A delegação de oposição na Venezuela firmou compromisso nesta quinta-feira (13) de promover a libertação de presos políticos. O acordo foi feito em diálogo com o governo interino, após denúncias de organizações não governamentais sobre o atraso na anistia.
O primeiro ciclo de negociações terminou na quarta-feira e contou com a participação de Jorge Rodríguez, presidente da Assembleia Geral, e Dinorah Figuera, presidente da bancada de oposição. Figuera afirmou em mensagem que o propósito é que as libertações comecem nos próximos dias.
Durante seis dias de conversas, as partes também concordaram em avançar para uma reforma judicial. Além disso, buscarão recuperar ativos das reservas de ouro do país, que estão congelados no Banco da Inglaterra.

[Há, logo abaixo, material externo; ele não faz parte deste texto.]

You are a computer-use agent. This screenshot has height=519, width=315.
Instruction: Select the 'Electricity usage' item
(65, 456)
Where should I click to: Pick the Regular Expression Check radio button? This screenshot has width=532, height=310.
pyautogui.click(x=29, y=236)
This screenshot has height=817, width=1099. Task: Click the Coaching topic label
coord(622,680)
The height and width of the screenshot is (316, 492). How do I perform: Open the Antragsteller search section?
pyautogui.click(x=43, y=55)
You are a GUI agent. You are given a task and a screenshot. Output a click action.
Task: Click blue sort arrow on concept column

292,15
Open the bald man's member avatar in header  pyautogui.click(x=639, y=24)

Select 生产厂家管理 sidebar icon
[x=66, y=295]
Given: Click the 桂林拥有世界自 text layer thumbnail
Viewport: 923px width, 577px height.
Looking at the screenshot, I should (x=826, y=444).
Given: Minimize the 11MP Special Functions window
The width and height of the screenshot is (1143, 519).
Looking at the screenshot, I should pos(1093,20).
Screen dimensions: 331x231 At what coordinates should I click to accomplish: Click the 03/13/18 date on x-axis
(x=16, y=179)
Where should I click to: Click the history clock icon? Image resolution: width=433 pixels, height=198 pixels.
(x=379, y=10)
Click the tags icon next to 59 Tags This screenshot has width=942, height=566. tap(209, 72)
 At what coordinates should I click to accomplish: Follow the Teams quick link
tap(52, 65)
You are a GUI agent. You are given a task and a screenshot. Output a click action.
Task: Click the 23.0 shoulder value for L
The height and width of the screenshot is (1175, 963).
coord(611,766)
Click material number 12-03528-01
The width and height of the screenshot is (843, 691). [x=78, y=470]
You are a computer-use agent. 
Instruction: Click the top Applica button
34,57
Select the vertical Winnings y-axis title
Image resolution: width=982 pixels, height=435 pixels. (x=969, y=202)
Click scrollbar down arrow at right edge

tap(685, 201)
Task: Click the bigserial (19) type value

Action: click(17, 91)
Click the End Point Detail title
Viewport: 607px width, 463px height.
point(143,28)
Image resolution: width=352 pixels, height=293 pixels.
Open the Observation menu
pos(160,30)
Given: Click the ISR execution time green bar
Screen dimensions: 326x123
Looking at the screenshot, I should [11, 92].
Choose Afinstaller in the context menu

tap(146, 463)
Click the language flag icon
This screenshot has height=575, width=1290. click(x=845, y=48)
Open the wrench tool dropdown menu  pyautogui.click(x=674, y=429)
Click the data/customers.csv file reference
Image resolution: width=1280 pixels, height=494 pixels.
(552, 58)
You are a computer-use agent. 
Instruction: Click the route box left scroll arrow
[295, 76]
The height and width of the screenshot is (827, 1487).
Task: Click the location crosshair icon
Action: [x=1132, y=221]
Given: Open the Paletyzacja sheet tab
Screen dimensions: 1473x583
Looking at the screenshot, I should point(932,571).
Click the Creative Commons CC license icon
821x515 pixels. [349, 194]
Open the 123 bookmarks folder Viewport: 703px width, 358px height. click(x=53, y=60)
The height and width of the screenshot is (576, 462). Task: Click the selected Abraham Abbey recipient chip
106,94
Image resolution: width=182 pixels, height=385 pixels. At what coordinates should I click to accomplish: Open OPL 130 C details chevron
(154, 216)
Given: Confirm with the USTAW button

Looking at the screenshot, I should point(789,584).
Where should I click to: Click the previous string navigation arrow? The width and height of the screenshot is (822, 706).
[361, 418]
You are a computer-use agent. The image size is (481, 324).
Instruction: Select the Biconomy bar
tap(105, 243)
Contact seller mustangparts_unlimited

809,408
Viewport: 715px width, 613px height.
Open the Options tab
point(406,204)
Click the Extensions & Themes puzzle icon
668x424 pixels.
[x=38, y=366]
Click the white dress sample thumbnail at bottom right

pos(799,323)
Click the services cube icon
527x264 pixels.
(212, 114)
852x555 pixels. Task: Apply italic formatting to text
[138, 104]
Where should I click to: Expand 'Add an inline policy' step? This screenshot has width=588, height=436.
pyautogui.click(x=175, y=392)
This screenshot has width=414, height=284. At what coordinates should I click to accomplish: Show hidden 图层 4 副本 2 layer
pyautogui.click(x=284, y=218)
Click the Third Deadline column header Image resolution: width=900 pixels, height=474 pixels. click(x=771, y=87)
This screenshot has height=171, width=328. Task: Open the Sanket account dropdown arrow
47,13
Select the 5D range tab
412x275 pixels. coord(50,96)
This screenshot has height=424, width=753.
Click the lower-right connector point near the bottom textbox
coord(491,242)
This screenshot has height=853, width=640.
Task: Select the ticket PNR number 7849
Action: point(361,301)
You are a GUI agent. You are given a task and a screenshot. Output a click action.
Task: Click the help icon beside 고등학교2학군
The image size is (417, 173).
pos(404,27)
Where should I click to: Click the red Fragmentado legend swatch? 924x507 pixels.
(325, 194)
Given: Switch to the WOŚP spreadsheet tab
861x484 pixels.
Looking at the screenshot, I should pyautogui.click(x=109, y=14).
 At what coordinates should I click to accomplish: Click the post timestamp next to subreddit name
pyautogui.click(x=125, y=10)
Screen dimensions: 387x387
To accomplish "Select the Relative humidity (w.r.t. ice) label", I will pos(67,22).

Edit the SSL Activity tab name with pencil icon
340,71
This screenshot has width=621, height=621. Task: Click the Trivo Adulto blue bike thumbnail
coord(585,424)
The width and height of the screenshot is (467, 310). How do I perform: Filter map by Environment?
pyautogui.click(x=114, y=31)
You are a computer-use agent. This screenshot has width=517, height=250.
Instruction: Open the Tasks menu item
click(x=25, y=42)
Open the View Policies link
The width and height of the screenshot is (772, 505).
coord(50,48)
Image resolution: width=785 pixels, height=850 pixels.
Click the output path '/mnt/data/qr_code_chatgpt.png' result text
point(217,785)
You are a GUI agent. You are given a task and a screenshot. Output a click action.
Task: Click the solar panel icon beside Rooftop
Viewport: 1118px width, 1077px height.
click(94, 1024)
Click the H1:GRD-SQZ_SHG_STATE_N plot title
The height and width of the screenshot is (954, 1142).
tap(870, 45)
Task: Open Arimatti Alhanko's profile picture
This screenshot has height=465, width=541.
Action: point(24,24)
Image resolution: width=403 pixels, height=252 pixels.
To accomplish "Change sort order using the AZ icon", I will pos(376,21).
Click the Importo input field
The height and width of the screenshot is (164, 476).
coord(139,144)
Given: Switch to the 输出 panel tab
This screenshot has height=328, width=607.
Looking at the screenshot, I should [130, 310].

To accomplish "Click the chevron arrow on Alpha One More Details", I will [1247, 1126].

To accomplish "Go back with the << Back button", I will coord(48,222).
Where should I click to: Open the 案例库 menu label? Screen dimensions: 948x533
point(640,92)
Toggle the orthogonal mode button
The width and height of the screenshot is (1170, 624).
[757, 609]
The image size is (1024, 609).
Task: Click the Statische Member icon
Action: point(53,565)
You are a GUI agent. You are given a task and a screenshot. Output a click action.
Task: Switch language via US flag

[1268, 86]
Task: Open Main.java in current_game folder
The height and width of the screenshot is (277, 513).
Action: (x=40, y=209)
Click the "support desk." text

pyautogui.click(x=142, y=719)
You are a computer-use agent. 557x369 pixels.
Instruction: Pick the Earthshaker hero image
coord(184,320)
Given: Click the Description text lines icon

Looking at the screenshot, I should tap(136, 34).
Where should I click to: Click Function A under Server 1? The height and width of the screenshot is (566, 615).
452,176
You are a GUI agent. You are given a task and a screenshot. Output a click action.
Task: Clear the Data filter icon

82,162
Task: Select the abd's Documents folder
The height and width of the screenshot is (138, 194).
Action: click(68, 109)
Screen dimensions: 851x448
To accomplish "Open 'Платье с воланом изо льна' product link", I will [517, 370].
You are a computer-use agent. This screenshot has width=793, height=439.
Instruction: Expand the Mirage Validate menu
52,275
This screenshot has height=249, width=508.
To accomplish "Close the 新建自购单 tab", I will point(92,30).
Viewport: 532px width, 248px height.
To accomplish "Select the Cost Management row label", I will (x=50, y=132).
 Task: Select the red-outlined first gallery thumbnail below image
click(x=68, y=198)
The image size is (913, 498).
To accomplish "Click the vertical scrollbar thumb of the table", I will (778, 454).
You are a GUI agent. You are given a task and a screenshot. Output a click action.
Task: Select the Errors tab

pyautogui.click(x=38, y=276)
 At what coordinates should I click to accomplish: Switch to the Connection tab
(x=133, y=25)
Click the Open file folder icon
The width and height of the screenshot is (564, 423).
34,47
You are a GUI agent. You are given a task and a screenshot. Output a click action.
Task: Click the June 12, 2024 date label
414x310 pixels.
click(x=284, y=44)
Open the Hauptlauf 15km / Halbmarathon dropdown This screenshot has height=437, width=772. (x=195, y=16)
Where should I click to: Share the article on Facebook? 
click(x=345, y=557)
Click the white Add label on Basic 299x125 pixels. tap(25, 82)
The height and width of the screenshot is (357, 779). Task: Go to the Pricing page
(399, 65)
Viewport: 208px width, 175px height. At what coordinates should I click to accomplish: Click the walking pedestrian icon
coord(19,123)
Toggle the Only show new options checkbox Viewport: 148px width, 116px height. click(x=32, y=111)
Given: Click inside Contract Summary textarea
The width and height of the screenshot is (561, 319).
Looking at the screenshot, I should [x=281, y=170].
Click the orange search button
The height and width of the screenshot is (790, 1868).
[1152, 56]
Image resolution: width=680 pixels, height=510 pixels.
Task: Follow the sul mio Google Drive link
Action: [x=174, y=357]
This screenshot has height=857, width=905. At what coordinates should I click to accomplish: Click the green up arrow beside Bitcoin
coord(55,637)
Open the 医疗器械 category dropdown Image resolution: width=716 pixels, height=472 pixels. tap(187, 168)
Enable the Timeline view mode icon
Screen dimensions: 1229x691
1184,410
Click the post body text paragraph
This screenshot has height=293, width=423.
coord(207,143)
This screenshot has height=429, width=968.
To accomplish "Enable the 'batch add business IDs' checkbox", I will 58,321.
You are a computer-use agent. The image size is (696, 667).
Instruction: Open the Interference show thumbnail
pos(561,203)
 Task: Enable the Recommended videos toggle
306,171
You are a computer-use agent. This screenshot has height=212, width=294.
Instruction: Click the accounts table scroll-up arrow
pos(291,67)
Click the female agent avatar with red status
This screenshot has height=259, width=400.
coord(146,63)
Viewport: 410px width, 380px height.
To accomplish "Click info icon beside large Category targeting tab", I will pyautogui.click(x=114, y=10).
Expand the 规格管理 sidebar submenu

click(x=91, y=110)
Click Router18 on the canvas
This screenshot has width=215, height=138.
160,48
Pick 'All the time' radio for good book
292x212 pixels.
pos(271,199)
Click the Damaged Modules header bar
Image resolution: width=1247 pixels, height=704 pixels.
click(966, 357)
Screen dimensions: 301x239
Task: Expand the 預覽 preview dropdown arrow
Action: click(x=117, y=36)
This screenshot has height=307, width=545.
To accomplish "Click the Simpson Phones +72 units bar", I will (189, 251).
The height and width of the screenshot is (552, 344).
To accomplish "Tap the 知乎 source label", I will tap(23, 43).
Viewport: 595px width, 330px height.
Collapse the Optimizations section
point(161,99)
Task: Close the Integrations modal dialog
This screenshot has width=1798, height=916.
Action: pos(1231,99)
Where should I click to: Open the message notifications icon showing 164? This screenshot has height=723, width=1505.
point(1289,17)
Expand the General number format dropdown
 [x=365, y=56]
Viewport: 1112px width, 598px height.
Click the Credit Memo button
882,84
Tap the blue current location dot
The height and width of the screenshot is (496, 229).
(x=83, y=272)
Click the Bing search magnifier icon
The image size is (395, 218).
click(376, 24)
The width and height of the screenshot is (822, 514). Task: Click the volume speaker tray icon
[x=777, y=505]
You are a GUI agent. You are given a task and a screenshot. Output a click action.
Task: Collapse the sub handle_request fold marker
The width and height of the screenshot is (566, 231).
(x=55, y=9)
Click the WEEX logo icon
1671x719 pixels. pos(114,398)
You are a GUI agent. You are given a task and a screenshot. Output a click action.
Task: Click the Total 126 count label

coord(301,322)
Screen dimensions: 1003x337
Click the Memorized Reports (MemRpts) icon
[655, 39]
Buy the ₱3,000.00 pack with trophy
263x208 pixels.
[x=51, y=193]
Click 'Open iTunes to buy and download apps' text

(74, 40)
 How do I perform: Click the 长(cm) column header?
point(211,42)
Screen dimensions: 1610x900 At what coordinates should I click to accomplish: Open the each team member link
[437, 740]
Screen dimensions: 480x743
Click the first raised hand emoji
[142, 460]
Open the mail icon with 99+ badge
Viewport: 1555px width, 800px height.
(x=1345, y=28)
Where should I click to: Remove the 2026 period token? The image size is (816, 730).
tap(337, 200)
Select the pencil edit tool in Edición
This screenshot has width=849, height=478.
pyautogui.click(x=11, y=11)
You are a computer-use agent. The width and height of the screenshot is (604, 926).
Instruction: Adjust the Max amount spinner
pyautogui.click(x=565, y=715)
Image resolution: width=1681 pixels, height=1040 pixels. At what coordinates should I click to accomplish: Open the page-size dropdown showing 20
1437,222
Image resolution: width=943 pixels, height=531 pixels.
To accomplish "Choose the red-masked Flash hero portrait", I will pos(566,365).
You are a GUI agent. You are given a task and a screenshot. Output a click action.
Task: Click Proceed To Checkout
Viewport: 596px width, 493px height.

Essas conversas ocorrem sete meses depois da intervenção militar americana que levou à queda de Nicolás Maduro.
A presidente interina Delcy Rodríguez governa sob pressão dos Estados Unidos. Segundo a ONG Foro Penal, ainda existem 382 presos políticos, mesmo após a lei de anistia promovida em janeiro pela presidente encarregada. Na rodada inicial, ficou acordada a reforma da lei que rege o Tribunal Supremo de Justiça e a renovação de seus magistrados.